Collected data
=== Begin Enclosure ===

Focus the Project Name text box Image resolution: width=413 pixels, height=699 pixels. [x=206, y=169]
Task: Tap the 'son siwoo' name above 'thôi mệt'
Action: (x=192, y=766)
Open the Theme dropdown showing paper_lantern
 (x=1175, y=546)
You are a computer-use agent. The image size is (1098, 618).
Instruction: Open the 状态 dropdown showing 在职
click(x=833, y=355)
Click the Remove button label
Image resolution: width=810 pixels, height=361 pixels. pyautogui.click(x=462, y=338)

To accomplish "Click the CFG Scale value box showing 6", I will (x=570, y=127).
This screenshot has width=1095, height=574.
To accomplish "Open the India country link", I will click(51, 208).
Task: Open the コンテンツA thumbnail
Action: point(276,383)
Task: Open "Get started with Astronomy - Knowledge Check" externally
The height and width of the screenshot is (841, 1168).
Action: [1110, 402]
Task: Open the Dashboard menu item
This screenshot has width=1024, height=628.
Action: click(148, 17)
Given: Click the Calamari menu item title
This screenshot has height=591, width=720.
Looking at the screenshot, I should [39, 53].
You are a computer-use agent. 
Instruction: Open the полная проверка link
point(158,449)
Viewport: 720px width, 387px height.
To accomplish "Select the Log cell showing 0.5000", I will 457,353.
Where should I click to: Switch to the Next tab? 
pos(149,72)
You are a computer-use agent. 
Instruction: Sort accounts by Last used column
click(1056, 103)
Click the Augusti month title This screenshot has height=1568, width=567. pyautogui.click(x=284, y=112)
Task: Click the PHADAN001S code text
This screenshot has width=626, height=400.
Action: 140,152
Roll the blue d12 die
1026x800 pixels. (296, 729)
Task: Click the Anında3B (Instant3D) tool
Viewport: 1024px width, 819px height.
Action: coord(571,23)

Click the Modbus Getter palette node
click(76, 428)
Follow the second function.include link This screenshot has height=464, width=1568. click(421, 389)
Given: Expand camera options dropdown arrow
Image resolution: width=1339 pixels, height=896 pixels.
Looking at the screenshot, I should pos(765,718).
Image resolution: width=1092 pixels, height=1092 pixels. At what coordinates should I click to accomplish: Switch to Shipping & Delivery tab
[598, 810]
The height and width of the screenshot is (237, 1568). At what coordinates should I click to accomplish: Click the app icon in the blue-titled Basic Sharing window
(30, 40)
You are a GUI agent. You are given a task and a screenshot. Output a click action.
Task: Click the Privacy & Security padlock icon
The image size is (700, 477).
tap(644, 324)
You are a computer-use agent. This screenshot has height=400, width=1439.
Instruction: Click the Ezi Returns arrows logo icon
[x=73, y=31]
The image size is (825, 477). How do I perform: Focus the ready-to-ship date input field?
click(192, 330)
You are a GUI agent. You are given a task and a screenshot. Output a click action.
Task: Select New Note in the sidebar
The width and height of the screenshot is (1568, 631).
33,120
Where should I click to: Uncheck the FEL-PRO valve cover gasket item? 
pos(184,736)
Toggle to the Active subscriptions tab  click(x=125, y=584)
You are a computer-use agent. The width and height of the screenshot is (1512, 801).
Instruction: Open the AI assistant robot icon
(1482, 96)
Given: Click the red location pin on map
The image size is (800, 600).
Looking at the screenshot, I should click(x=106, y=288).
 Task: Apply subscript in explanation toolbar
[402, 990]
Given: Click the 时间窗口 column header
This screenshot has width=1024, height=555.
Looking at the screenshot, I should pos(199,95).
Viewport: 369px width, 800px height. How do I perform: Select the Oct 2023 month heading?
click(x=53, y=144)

=== End Enclosure ===

— What is needed —
Retype each line above exactly as written.

— Solution below —
Focus the Project Name text box Image resolution: width=413 pixels, height=699 pixels. [x=206, y=169]
Task: Tap the 'son siwoo' name above 'thôi mệt'
Action: (x=192, y=766)
Open the Theme dropdown showing paper_lantern
 (x=1175, y=546)
You are a computer-use agent. The image size is (1098, 618).
Instruction: Open the 状态 dropdown showing 在职
click(x=833, y=355)
Click the Remove button label
Image resolution: width=810 pixels, height=361 pixels. pyautogui.click(x=462, y=338)

To accomplish "Click the CFG Scale value box showing 6", I will (x=570, y=127).
This screenshot has width=1095, height=574.
To accomplish "Open the India country link", I will click(51, 208).
Task: Open the コンテンツA thumbnail
Action: point(276,383)
Task: Open "Get started with Astronomy - Knowledge Check" externally
The height and width of the screenshot is (841, 1168).
Action: [1110, 402]
Task: Open the Dashboard menu item
This screenshot has width=1024, height=628.
Action: click(148, 17)
Given: Click the Calamari menu item title
This screenshot has height=591, width=720.
Looking at the screenshot, I should [39, 53].
You are a computer-use agent. 
Instruction: Open the полная проверка link
point(158,449)
Viewport: 720px width, 387px height.
To accomplish "Select the Log cell showing 0.5000", I will 457,353.
Where should I click to: Switch to the Next tab? 
pos(149,72)
You are a computer-use agent. 
Instruction: Sort accounts by Last used column
click(1056, 103)
Click the Augusti month title This screenshot has height=1568, width=567. pyautogui.click(x=284, y=112)
Task: Click the PHADAN001S code text
This screenshot has width=626, height=400.
Action: 140,152
Roll the blue d12 die
1026x800 pixels. (296, 729)
Task: Click the Anında3B (Instant3D) tool
Viewport: 1024px width, 819px height.
Action: coord(571,23)

Click the Modbus Getter palette node
click(76, 428)
Follow the second function.include link This screenshot has height=464, width=1568. click(421, 389)
Given: Expand camera options dropdown arrow
Image resolution: width=1339 pixels, height=896 pixels.
Looking at the screenshot, I should pos(765,718).
Image resolution: width=1092 pixels, height=1092 pixels. At what coordinates should I click to accomplish: Switch to Shipping & Delivery tab
[598, 810]
The height and width of the screenshot is (237, 1568). At what coordinates should I click to accomplish: Click the app icon in the blue-titled Basic Sharing window
(30, 40)
You are a GUI agent. You are given a task and a screenshot. Output a click action.
Task: Click the Privacy & Security padlock icon
The image size is (700, 477).
tap(644, 324)
You are a computer-use agent. This screenshot has height=400, width=1439.
Instruction: Click the Ezi Returns arrows logo icon
[x=73, y=31]
The image size is (825, 477). How do I perform: Focus the ready-to-ship date input field?
click(192, 330)
You are a GUI agent. You are given a task and a screenshot. Output a click action.
Task: Select New Note in the sidebar
The width and height of the screenshot is (1568, 631).
33,120
Where should I click to: Uncheck the FEL-PRO valve cover gasket item? 
pos(184,736)
Toggle to the Active subscriptions tab  click(x=125, y=584)
You are a computer-use agent. The width and height of the screenshot is (1512, 801).
Instruction: Open the AI assistant robot icon
(1482, 96)
Given: Click the red location pin on map
The image size is (800, 600).
Looking at the screenshot, I should click(x=106, y=288).
 Task: Apply subscript in explanation toolbar
[402, 990]
Given: Click the 时间窗口 column header
This screenshot has width=1024, height=555.
Looking at the screenshot, I should pos(199,95).
Viewport: 369px width, 800px height. How do I perform: Select the Oct 2023 month heading?
click(x=53, y=144)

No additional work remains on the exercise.